The SAS, fully aware of the upper hand they have in the situation, move closer keeping their guns trained on the Bazis.

At the rear of the convoy, the Ambush Team Leader and two members move forward towards where the Bazi SF had gone to ground, ready to take out the survivors

Still stunned, the crew of SUV 2 falls out of the vehicle leaving the male hostage inside. The Bazi Army trooper attempts to engage one of the SAS in the open but is rewarded with a burst of MP7 fire that takes them down.

Into this scene drives… The Police

Luckily a cross map heavy sniper rifle shot hits the civilian vehicle before it can get too close, hitting the engine block before it coasts to a stop.

The policemen dive into cover behind their car, pulling out their battle rifles from the back seat while demanding reinforcements at their location. They attempt to engage the SAS troopers, who are too busy dealing with the last remaining Bazi SF operator.

Coming under (Semi-)accurate battle rifle fire, the operator dealing with the Bazi SF team leader ends up simply smacking him around the face before turning round to deal with the threat.

After managing to suppress them with multiple Rapid Fire bursts from their carbines, the trio began to peel back towards the rest of the team.

Around the two damaged SUVs, the SAS team moved in to clean up.

Taking advantage of maintaining the initiative, the operators managed to move and clean up the bad guys, with a mix of close combat and close-range shooting.

And just in time, as the main Bazi army began to arrive. The technical, pausing at the end of the road start trading MMG fire with the team on the roof.

With the action about to hot up, the Ambush team leader reached into SUV 2 and dragged Trooper Chalk out before hoisting him over his shoulder

Trooper Chalk was reported to have hissed “You took your bloody time didn’t you?”.

And speaking of hotting up, the sound of grumbling engines announced the arrival of a BTR-80A and it’s troops. Heavy armour, an autocannon and a full belly of troops means this is not something to stick around and fight.

With very little able to actually deal with the BTR (and both hostages in their hands), the SAS beat a quick retreat. Bundling the two hostages into the minivan and driving off, the rest of the operators disappearing into the suburbs.

Wrap-Up

The Bazi Army inspecting the killzone

So, as you’d hope from a crack team of special forces, they successfully managed to extract the hostages and escape. Elite troops in Spectre Operations are exceedingly effective at their job and, in a situation like this, can rip the enemy apart. By getting the drop on the enemy, they were able to achieve the objectives.
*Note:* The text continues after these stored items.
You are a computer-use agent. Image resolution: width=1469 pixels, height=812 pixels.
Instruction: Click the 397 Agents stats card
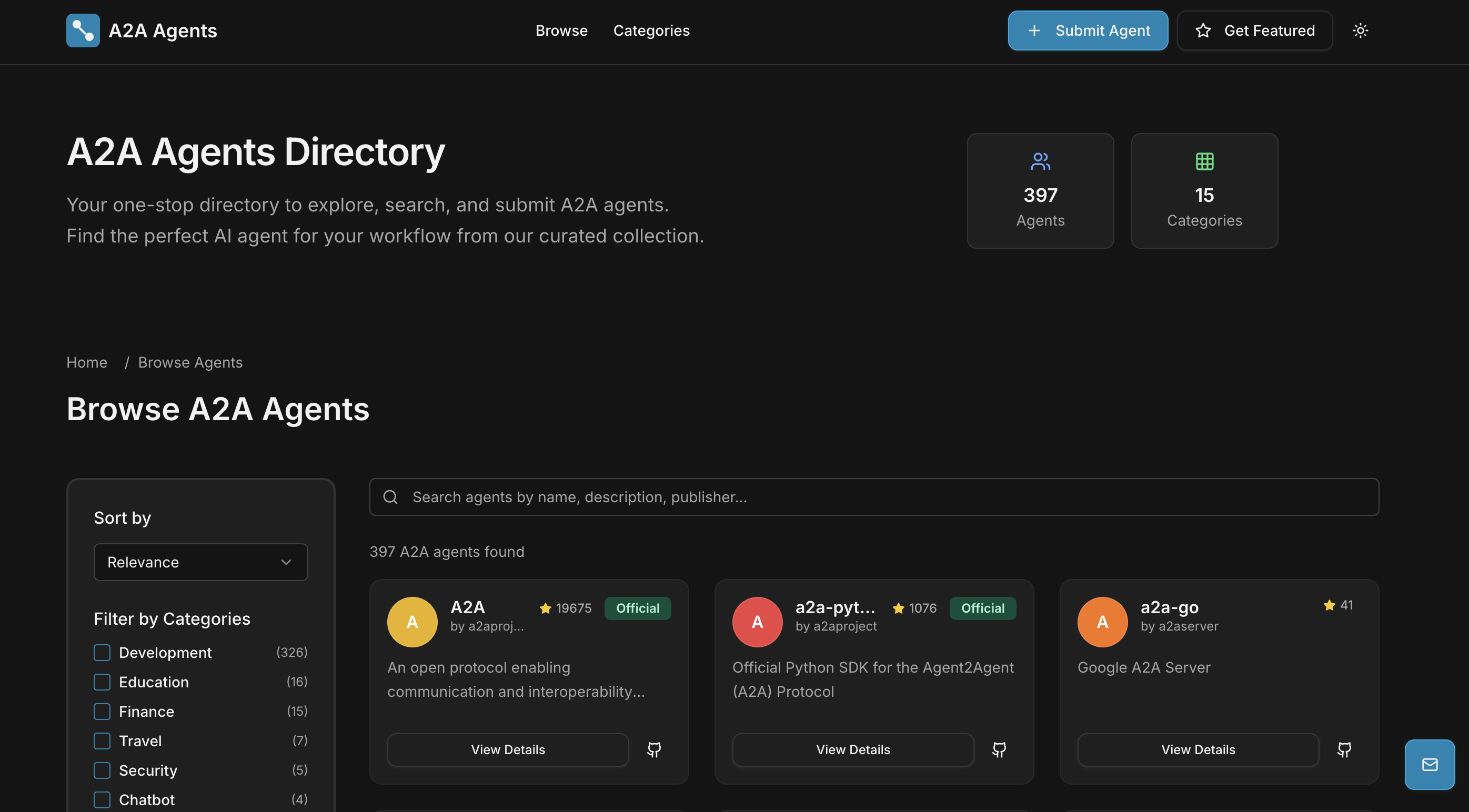(x=1040, y=191)
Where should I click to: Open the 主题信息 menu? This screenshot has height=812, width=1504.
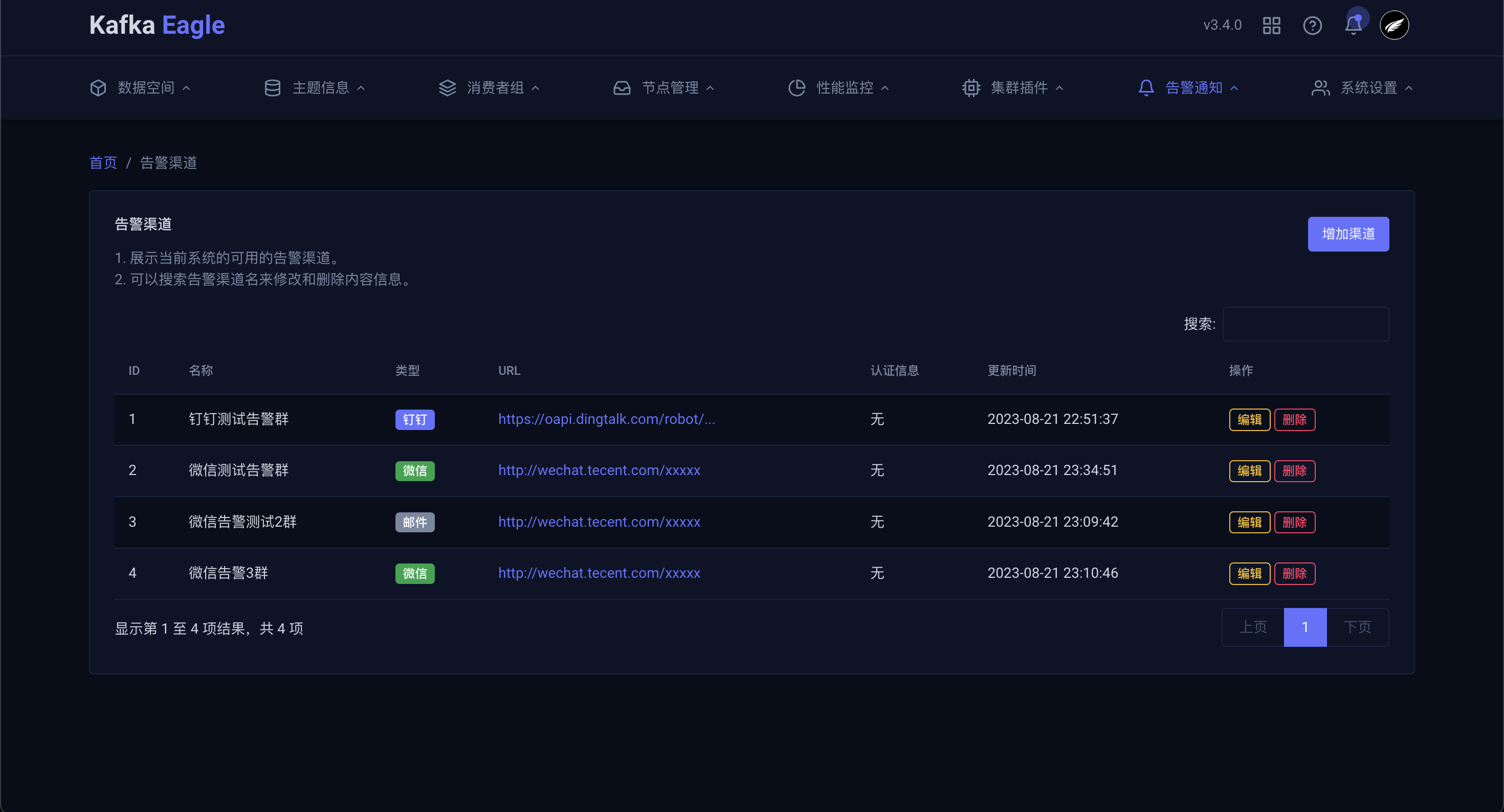(321, 87)
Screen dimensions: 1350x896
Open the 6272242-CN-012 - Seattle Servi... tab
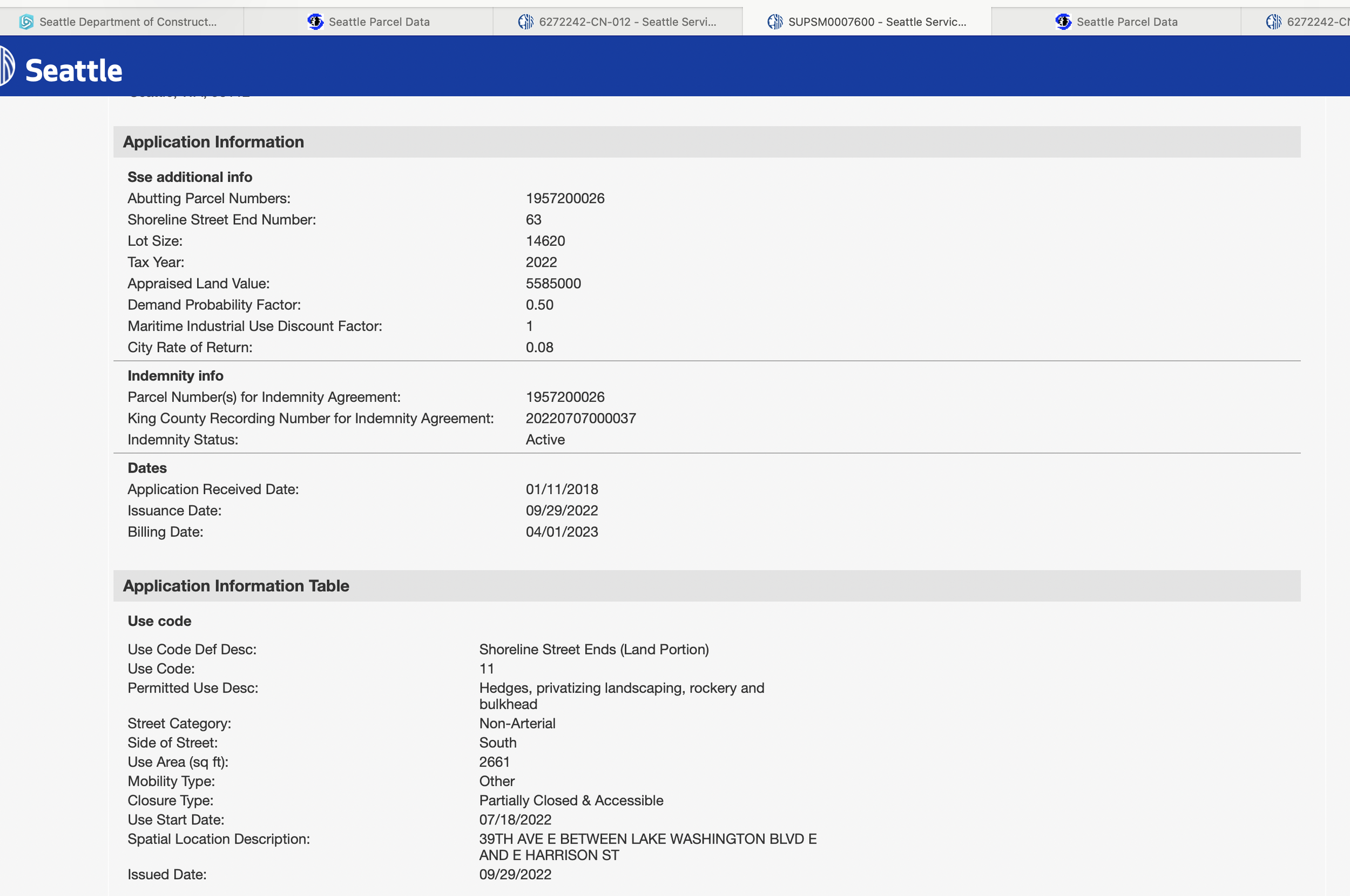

Of course, this does leave them trying to evac a pair of hostages out of a hostile country in the opening stages of armed revolt. Not the simplest task, but it should be possible. On the other hand, the Bazi Army is not going to let themselves be made fools of.


Man, it felt good to be back rolling dice. And as much as I love Skirmish Sangin and all it’s details, Spectre has a lovely level of detail to it while still not requiring quite so much paperwork. It has lots of fun toys to play around with and a simple core that keeps it exciting. I’m looking forward to playing a few more games (even in solo) but hopefully we’ll be back to some multi-player games soon.